The Quaker belief in egalitarianism, in man who does not need priests to mediate and who has the inner light of conscience contribute to his thought.

That he wasn't formerly educated means he can think freely without the crippling weight of tradition behind him. His writings are original and do not cite large bibliographies and think the thoughts of other men after them. ‘I scarcely ever quote; the reason is I always think.'

His analytical treatment of political affairs shows indebtedness to an Enlightenment view of the natural order of the world. It anticipates a Hegelian view of history and Marx's class—war idea.

It is encouraging that he accepts, unlike most socialists, the right to have private property, provided that it has been gained by one's own labour and not inherited.

His acceptance of war as a means to gain justice for the poor but not as a means of dynastic extension anticipates much later thinking; he is strongly influenced by the French and American Revolutions.

Marx is clearly anticipated when Paine regards work as the one thing that the peasant is able to sell as a commodity.

Interestingly, those who oppose Paine are from the same classes as those who vote Tory today — the merchants and manufacturers whose rights are threatened, rind those who believe in a mystical church—state relationship.

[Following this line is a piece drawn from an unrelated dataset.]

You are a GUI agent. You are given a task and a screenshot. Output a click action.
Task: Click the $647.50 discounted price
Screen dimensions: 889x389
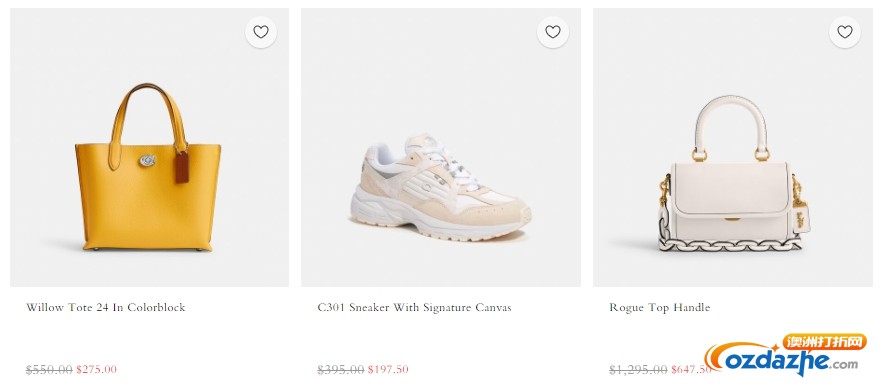(691, 370)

Parliament must represent taxpayers and not be hereditary; a man does not inherit ability from his father. Hereditary government is an extension of the Norman Conquest.

Where laws are bad, it is better to obey them and struggle to have them changed than to flagrantly break them.

He reckons than the monarchy will disappear within seven years because the American constitution is abundantly, obviously better. He regards America as an example, as was Athens, of the ideal polis. Sadly we still have a House of Lords and an emasculated but expensive monarchy and America is probably a bad example of democracy in that large interests such as multinational companies manipulate the politics of that country so that it does not represent the interests of ordinary people and its world dominance is a theat to peace and to life itself.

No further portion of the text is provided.